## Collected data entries
____________

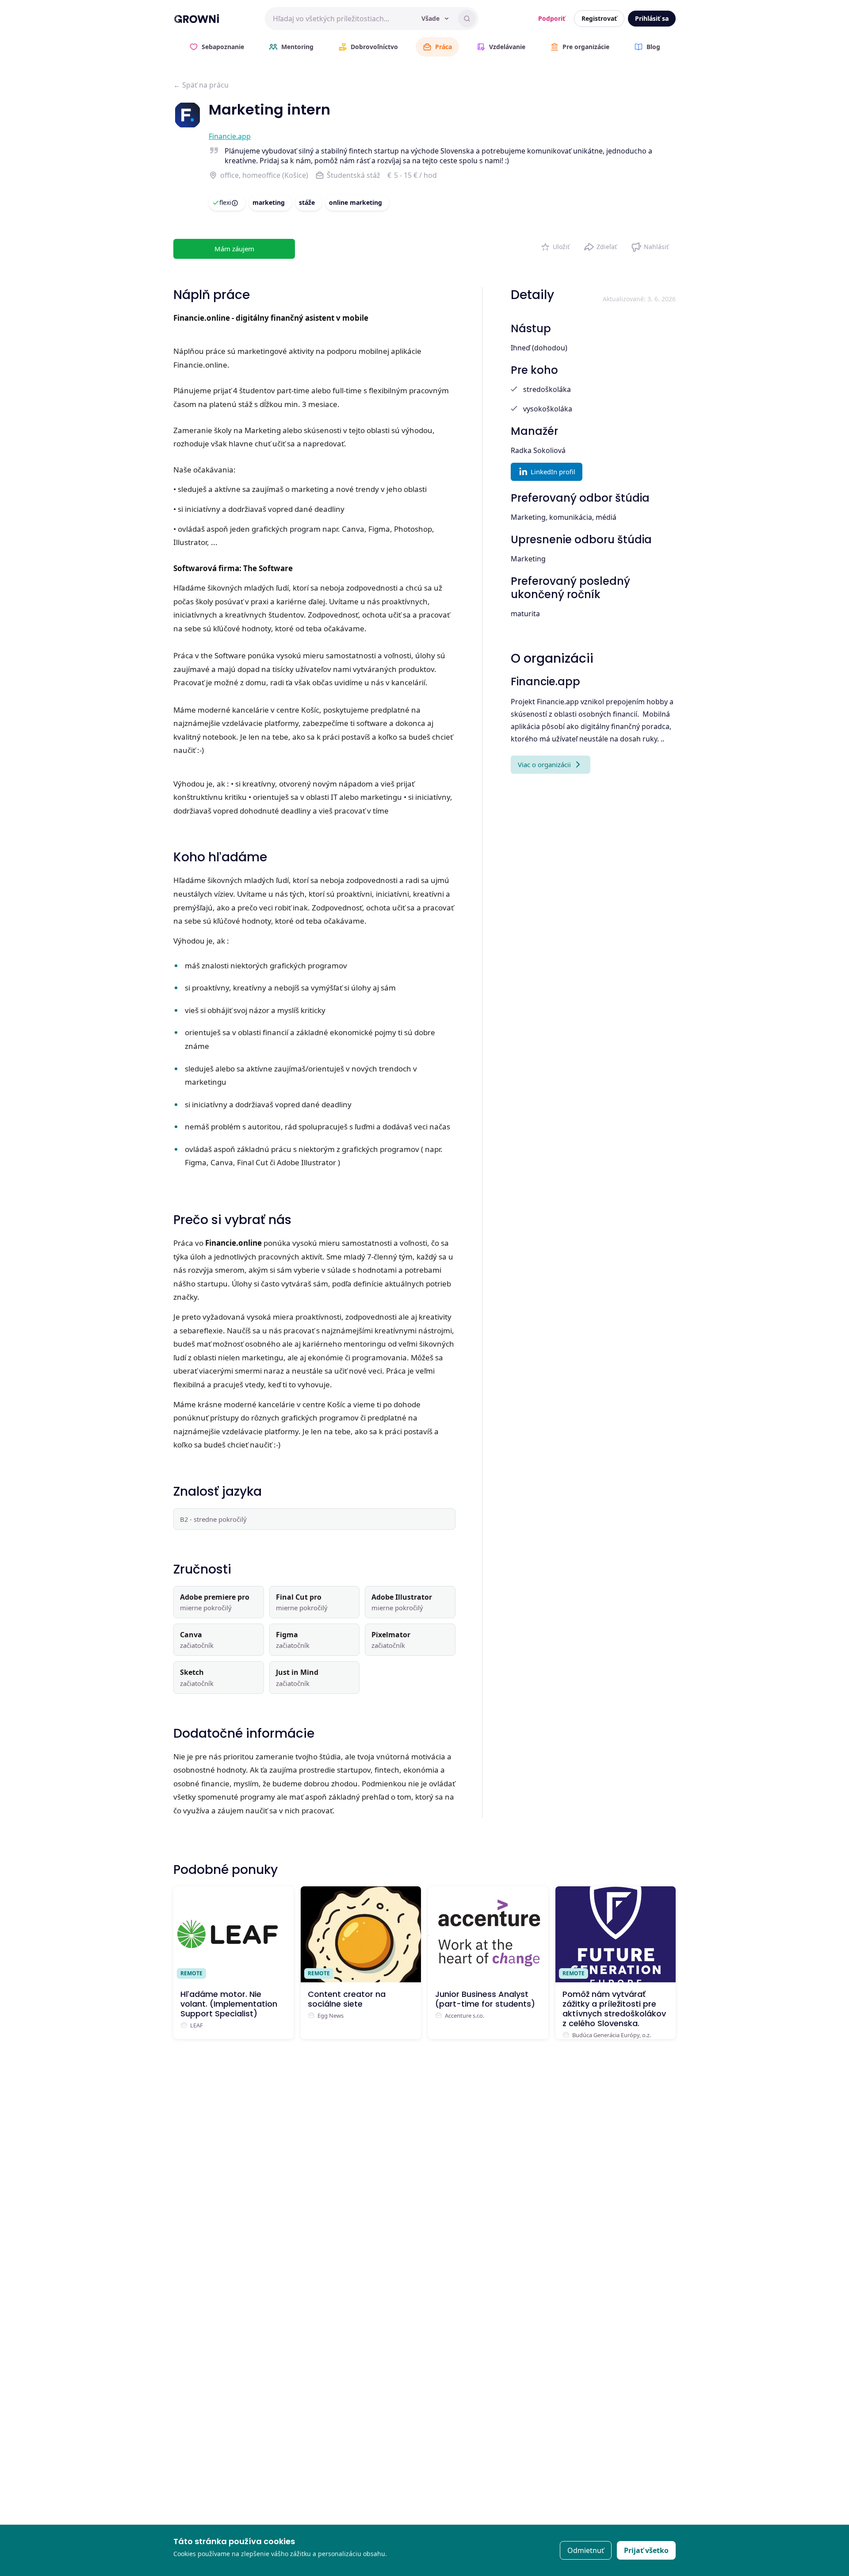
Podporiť (551, 18)
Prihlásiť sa (652, 18)
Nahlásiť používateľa (650, 245)
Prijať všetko (646, 2550)
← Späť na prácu (201, 85)
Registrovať (599, 18)
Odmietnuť (585, 2550)
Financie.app (230, 136)
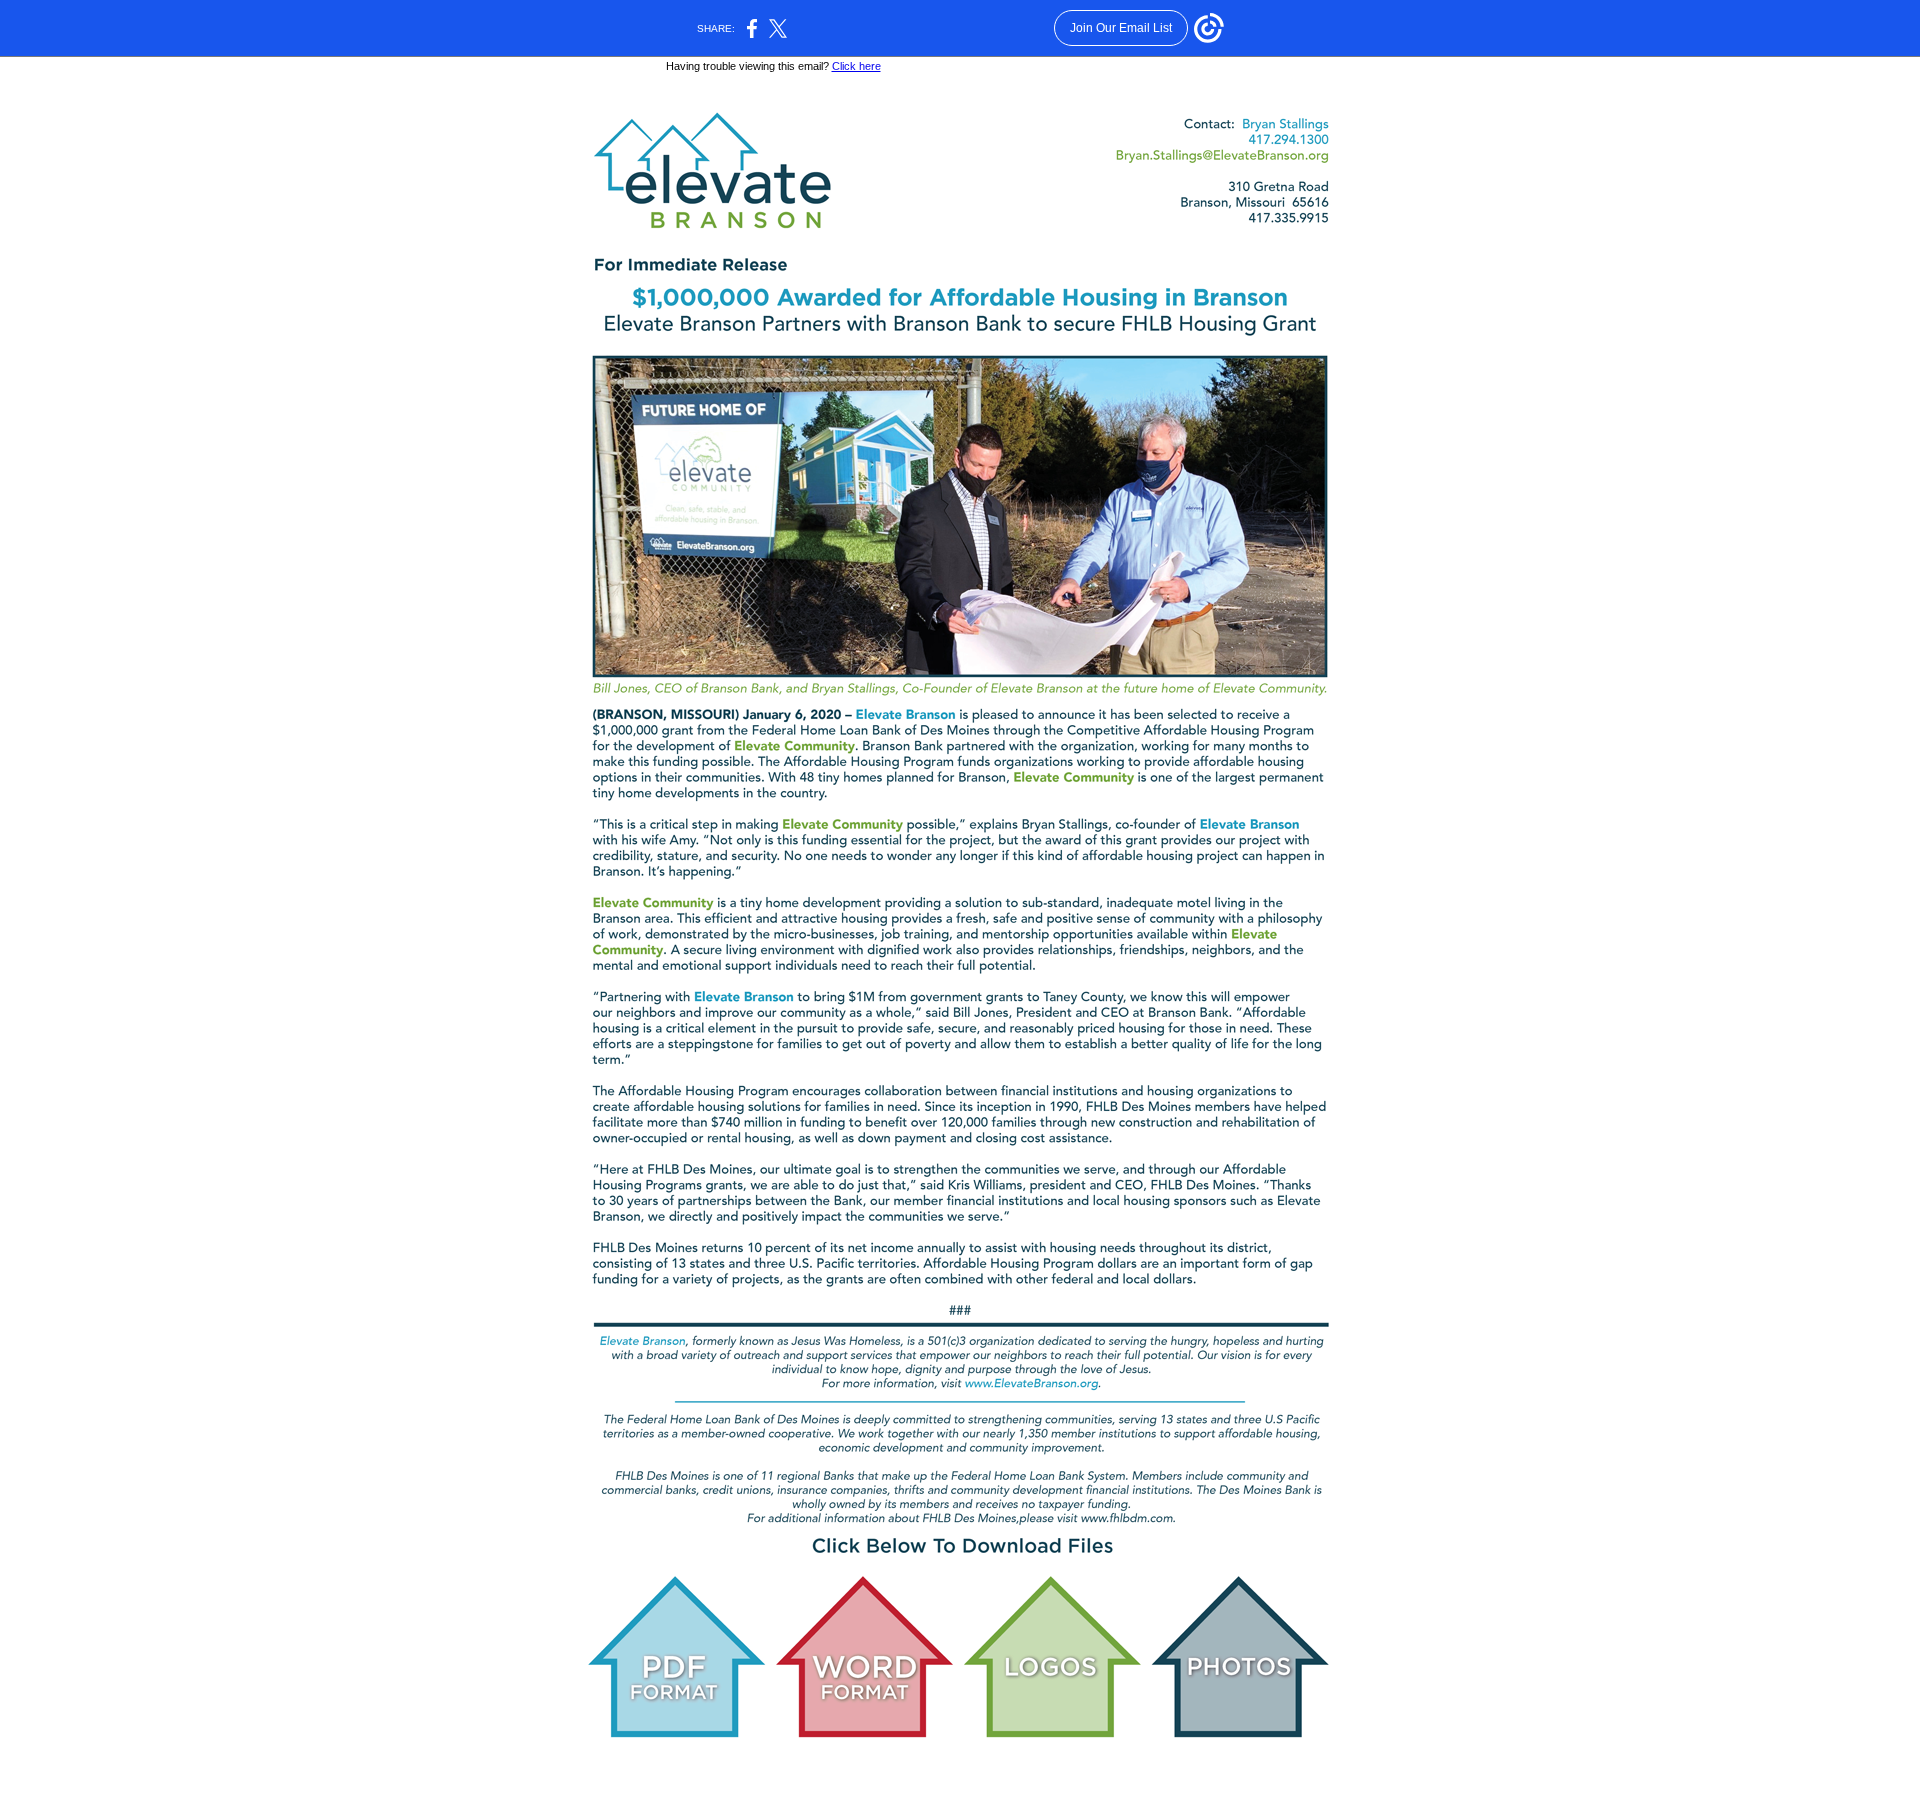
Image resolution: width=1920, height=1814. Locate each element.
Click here (856, 66)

____________

## Work item
Give again, word for word, the line that contains "Financie.app (230, 136)" and every line after it through the end of the entries; omit the pictures.

## Response area
Financie.app (230, 136)
Image resolution: width=1920, height=1814. Locate each element.
Click here (856, 66)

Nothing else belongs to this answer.